De twintigste eeuw begon pas echt in 1914, met de Eerste Wereldoorlog. In het jaar dat eraan voorafging, tekende Malevich zijn eerste zwarte vierkant en presenteerde Marcel Duchamp een omgekeerd fietswiel als kunstwerk. Markeerden ze daarmee het begin of het eindpunt van de moderne kunst? En wat te denken van hun erfenis, zichtbaar in het werk van conceptuele kunstenaars als Mike Kelley en Mark Dion?
Nog voor het definitieve einde van de lange negentiende eeuw, aan de vooravond van een wereldoorlog in twee bedrijven, verkeerde Europa al in een uiterst nerveuze, apocalyptische stemming. De ondergang van de Titanic, in 1912, was voor menige tijdgenoot, schilder Max Beckmann bijvoorbeeld, de aankondiging van een meer omvattende, zelfs een finale ondergang. Freud ontwikkelde zijn theorie van de vadermoord, in alle sectoren van de cultuur slepen de ‘zonen’ hun messen om de gehate ‘vaders’ van kant te maken, in de beeldende kunst radicaler en met verderstrekkende gevolgen dan elders.

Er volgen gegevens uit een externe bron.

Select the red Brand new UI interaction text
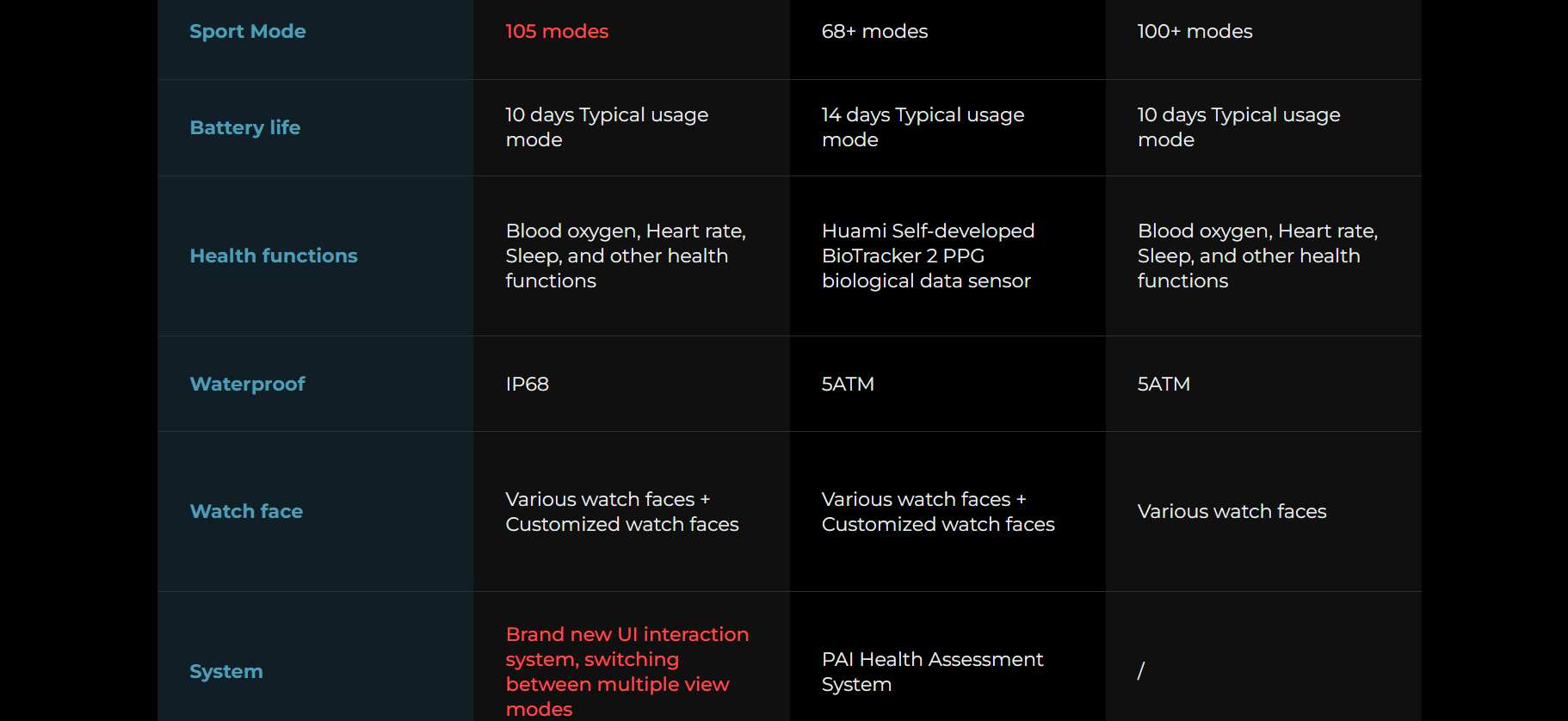Screen dimensions: 1568x721 point(627,634)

Een wonderlijke samenloop van omstandigheden: nagenoeg op hetzelfde tijdstip, in 1913, maar zonder direct verband, vonden twee gebeurtenissen plaats die een niet meer te overtreffen eindpunt in de geschiedenis van de moderne kunst leken te markeren. In Sint-Petersburg tekende Kazimir Malevich, in Kiev uit Poolse ouders geboren, zijn eerste zwarte vierkant, aanvankelijk nog als onderdeel van een operadecor, twee jaar later als autonoom schilderij, officieel Vierhoek of Zwart vierkant op wit genoemd.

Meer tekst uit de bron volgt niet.